AIM | Recast every line of the records below as a Markdown table with two columns, Row for the row number and Line for the line itself, leaving out blank lines.

-- begin RECORDED INFORMATION --

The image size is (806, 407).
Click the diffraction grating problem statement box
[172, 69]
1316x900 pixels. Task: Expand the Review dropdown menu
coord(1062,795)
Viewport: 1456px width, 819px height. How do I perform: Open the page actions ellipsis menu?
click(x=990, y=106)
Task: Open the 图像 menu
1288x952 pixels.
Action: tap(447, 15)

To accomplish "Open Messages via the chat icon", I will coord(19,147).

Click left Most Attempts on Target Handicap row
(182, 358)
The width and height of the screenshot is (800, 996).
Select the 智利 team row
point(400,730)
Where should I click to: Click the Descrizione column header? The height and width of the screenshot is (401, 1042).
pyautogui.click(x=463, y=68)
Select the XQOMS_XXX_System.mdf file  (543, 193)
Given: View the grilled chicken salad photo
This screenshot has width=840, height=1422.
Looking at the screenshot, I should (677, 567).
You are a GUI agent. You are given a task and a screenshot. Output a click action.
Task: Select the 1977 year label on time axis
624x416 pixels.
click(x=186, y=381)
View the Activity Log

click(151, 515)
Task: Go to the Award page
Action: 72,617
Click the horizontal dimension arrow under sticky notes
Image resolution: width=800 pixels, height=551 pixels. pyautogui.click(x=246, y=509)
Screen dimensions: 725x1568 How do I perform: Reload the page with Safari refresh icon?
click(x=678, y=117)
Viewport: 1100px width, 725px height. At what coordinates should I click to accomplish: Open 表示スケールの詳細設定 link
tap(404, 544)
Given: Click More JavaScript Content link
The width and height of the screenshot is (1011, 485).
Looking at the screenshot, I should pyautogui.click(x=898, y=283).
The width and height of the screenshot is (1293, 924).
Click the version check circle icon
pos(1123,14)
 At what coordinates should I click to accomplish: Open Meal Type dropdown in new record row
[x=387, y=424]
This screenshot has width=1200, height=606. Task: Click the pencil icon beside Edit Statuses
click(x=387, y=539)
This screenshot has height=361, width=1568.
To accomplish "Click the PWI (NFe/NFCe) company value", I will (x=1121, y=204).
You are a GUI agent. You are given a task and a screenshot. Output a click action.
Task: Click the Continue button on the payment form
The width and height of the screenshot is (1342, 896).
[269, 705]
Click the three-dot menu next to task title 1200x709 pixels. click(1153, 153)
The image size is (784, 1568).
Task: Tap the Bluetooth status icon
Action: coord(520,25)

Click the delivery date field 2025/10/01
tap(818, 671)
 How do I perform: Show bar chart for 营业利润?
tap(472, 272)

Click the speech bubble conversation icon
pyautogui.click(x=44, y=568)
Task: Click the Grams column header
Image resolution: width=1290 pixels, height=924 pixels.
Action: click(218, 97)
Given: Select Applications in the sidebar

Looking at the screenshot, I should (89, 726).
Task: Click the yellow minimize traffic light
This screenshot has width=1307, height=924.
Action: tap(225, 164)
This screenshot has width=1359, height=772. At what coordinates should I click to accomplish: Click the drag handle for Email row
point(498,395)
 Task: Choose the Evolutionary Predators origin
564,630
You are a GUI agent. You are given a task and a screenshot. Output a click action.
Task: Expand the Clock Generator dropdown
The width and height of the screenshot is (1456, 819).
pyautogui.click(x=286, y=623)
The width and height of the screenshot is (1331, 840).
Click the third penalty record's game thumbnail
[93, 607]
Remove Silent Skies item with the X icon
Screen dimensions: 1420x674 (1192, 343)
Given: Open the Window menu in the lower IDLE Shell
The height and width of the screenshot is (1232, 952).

-- end RECORDED INFORMATION --

RESULT |
| Row | Line |
|---|---|
| 1 | The image size is (806, 407). |
| 2 | Click the diffraction grating problem statement box |
| 3 | [172, 69] |
| 4 | 1316x900 pixels. Task: Expand the Review dropdown menu |
| 5 | coord(1062,795) |
| 6 | Viewport: 1456px width, 819px height. How do I perform: Open the page actions ellipsis menu? |
| 7 | click(x=990, y=106) |
| 8 | Task: Open the 图像 menu |
| 9 | 1288x952 pixels. |
| 10 | Action: tap(447, 15) |
| 11 | To accomplish "Open Messages via the chat icon", I will coord(19,147). |
| 12 | Click left Most Attempts on Target Handicap row |
| 13 | (182, 358) |
| 14 | The width and height of the screenshot is (800, 996). |
| 15 | Select the 智利 team row |
| 16 | point(400,730) |
| 17 | Where should I click to: Click the Descrizione column header? The height and width of the screenshot is (401, 1042). |
| 18 | pyautogui.click(x=463, y=68) |
| 19 | Select the XQOMS_XXX_System.mdf file  (543, 193) |
| 20 | Given: View the grilled chicken salad photo |
| 21 | This screenshot has width=840, height=1422. |
| 22 | Looking at the screenshot, I should (677, 567). |
| 23 | You are a GUI agent. You are given a task and a screenshot. Output a click action. |
| 24 | Task: Select the 1977 year label on time axis |
| 25 | 624x416 pixels. |
| 26 | click(x=186, y=381) |
| 27 | View the Activity Log |
| 28 | click(151, 515) |
| 29 | Task: Go to the Award page |
| 30 | Action: 72,617 |
| 31 | Click the horizontal dimension arrow under sticky notes |
| 32 | Image resolution: width=800 pixels, height=551 pixels. pyautogui.click(x=246, y=509) |
| 33 | Screen dimensions: 725x1568 How do I perform: Reload the page with Safari refresh icon? |
| 34 | click(x=678, y=117) |
| 35 | Viewport: 1100px width, 725px height. At what coordinates should I click to accomplish: Open 表示スケールの詳細設定 link |
| 36 | tap(404, 544) |
| 37 | Given: Click More JavaScript Content link |
| 38 | The width and height of the screenshot is (1011, 485). |
| 39 | Looking at the screenshot, I should pyautogui.click(x=898, y=283). |
| 40 | The width and height of the screenshot is (1293, 924). |
| 41 | Click the version check circle icon |
| 42 | pos(1123,14) |
| 43 |  At what coordinates should I click to accomplish: Open Meal Type dropdown in new record row |
| 44 | [x=387, y=424] |
| 45 | This screenshot has width=1200, height=606. Task: Click the pencil icon beside Edit Statuses |
| 46 | click(x=387, y=539) |
| 47 | This screenshot has height=361, width=1568. |
| 48 | To accomplish "Click the PWI (NFe/NFCe) company value", I will (x=1121, y=204). |
| 49 | You are a GUI agent. You are given a task and a screenshot. Output a click action. |
| 50 | Task: Click the Continue button on the payment form |
| 51 | The width and height of the screenshot is (1342, 896). |
| 52 | [269, 705] |
| 53 | Click the three-dot menu next to task title 1200x709 pixels. click(1153, 153) |
| 54 | The image size is (784, 1568). |
| 55 | Task: Tap the Bluetooth status icon |
| 56 | Action: coord(520,25) |
| 57 | Click the delivery date field 2025/10/01 |
| 58 | tap(818, 671) |
| 59 |  How do I perform: Show bar chart for 营业利润? |
| 60 | tap(472, 272) |
| 61 | Click the speech bubble conversation icon |
| 62 | pyautogui.click(x=44, y=568) |
| 63 | Task: Click the Grams column header |
| 64 | Image resolution: width=1290 pixels, height=924 pixels. |
| 65 | Action: click(218, 97) |
| 66 | Given: Select Applications in the sidebar |
| 67 | Looking at the screenshot, I should (89, 726). |
| 68 | Task: Click the yellow minimize traffic light |
| 69 | This screenshot has width=1307, height=924. |
| 70 | Action: tap(225, 164) |
| 71 | This screenshot has width=1359, height=772. At what coordinates should I click to accomplish: Click the drag handle for Email row |
| 72 | point(498,395) |
| 73 |  Task: Choose the Evolutionary Predators origin |
| 74 | 564,630 |
| 75 | You are a GUI agent. You are given a task and a screenshot. Output a click action. |
| 76 | Task: Expand the Clock Generator dropdown |
| 77 | The width and height of the screenshot is (1456, 819). |
| 78 | pyautogui.click(x=286, y=623) |
| 79 | The width and height of the screenshot is (1331, 840). |
| 80 | Click the third penalty record's game thumbnail |
| 81 | [93, 607] |
| 82 | Remove Silent Skies item with the X icon |
| 83 | Screen dimensions: 1420x674 (1192, 343) |
| 84 | Given: Open the Window menu in the lower IDLE Shell |
| 85 | The height and width of the screenshot is (1232, 952). |